Our study has some limitations. One is that most of our patients had relatively mild PD symptoms (mean H&Y stage 1.6). This makes it difficult to compare our findings with those of patients with advanced PD. Another limitation of our study is that we did not include control population. Also, it's difficult to discern the base rate of scoliosis by age, because our data may contain many elderly individuals with mild scoliosis.
In spite of these limitations, our results suggest that scoliosis in PD is not related to any of the clinical manifestations of PD, including disease severity (H&Y stage, UPDRS III scores), and that the direction of scoliosis convexity is not related to the laterality of initial PD symptoms.
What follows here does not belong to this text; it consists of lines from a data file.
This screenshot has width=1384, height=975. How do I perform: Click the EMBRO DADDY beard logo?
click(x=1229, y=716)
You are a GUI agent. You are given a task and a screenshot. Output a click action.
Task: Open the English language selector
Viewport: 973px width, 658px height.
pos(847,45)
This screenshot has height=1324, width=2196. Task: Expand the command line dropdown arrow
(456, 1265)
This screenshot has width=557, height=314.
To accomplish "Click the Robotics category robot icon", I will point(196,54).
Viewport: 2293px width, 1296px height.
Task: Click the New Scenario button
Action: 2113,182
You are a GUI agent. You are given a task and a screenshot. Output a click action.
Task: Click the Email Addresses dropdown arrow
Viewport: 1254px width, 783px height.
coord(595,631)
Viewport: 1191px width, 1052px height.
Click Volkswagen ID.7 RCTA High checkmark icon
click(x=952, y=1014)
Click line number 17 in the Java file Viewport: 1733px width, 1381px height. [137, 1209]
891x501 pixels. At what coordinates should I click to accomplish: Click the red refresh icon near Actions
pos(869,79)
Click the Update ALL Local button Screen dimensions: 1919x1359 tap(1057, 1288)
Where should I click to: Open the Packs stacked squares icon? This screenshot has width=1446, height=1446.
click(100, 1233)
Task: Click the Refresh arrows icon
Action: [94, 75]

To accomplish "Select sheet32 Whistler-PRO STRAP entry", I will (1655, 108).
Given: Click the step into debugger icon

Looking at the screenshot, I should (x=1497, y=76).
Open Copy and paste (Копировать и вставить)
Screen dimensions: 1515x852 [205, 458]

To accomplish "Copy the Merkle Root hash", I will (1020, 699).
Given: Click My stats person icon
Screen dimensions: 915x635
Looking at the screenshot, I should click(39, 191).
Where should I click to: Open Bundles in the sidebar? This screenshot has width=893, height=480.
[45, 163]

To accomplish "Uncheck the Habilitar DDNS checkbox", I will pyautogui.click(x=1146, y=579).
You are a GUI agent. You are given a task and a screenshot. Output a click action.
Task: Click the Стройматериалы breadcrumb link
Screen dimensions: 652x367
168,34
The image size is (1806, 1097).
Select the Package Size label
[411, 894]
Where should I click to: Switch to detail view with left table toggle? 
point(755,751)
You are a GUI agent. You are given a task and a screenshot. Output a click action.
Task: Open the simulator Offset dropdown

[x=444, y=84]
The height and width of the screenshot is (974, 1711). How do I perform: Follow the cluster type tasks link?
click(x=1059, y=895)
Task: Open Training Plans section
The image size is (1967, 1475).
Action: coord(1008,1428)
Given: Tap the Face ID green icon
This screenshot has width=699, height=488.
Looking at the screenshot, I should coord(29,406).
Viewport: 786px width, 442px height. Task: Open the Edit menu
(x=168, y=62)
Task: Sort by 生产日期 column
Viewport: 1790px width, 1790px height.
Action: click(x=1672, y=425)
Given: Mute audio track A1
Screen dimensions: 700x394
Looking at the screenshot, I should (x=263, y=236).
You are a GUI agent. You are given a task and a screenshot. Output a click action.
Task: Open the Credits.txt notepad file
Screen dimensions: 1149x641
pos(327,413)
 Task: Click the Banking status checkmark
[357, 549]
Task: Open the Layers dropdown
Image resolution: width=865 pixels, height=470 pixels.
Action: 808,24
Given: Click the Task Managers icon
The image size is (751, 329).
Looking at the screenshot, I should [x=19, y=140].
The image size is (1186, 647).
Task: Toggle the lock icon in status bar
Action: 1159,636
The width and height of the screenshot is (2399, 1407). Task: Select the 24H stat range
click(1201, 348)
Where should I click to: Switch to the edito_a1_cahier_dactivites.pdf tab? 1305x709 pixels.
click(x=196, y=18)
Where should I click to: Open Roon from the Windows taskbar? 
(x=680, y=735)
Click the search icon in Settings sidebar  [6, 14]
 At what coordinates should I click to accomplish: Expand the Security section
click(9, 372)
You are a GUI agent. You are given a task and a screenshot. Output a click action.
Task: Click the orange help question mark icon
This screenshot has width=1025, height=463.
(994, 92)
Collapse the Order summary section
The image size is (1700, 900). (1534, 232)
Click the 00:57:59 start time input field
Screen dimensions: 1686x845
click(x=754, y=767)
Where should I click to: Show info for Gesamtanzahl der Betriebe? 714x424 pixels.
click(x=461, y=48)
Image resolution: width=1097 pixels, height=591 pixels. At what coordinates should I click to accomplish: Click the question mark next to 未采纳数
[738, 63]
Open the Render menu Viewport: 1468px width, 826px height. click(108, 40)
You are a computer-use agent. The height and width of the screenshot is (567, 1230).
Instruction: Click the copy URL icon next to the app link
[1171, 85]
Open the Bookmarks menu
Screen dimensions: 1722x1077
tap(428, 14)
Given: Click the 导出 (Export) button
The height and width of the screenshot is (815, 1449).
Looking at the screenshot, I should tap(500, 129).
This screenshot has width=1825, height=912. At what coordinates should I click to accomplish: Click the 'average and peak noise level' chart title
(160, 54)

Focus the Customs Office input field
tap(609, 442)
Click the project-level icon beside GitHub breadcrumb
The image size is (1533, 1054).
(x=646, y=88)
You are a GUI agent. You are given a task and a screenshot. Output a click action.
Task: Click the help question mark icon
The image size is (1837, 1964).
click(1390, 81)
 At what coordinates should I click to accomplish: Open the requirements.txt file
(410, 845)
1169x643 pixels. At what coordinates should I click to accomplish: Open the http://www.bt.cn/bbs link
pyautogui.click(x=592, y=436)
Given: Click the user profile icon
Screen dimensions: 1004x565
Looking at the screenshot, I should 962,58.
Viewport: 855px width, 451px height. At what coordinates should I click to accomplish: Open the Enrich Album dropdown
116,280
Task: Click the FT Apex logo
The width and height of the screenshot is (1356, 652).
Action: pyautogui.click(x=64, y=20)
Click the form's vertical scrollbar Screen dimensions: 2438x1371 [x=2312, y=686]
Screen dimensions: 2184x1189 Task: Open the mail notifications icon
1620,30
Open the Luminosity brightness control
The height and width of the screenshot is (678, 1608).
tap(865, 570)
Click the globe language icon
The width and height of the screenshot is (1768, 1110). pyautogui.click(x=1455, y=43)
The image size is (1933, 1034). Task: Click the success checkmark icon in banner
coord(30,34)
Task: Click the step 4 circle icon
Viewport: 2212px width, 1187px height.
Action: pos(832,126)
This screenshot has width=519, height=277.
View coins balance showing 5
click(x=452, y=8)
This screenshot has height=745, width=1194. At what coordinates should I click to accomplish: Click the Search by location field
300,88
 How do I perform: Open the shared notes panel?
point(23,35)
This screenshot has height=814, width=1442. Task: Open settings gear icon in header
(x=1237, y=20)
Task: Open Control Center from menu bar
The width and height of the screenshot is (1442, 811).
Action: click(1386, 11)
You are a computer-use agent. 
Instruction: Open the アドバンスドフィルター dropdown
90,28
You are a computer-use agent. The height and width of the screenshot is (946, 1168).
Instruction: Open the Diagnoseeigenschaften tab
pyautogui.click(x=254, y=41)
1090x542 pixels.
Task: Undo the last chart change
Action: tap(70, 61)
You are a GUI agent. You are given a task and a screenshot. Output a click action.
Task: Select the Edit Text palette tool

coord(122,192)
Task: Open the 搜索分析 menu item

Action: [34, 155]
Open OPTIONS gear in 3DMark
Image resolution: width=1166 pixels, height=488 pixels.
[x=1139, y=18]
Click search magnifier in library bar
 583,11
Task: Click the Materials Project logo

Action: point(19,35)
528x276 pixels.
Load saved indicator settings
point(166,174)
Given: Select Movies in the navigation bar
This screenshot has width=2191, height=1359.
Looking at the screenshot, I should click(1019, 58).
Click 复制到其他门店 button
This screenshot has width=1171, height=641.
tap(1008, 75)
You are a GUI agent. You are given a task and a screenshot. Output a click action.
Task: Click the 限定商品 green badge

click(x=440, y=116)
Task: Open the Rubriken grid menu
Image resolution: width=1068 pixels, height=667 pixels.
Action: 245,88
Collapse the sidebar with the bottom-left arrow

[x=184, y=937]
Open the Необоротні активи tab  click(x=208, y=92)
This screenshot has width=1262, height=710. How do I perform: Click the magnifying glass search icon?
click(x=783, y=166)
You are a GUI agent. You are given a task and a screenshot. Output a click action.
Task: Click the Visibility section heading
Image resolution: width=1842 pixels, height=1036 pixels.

Although the incidence and severity of dystonic posture are correlated with L-dopa treatment in PD-associated dystonia, we could not find any correlation with L-dopa treatment in PD-associated scoliosis.
In conclusion, scoliosis in patients with PD is common, most having a single curvature. Scoliosis is more common in women than men, and the onset age of PD in patients with scoliosis is older than in those without. The presence of scoliosis in PD patients is not related to the mean duration of PD, initial dominant symptoms, UPDRS III scores, and L-dopa treatment. Although we did not compare all of the clinical features between the concordance and non-concordance groups, it appears that the direction of scoliosis may not be correlated with the laterality of the major signs and symptoms of parkinsonism or with L-dopa treatment.
This study has been received financial support from Inje University Research Foundation.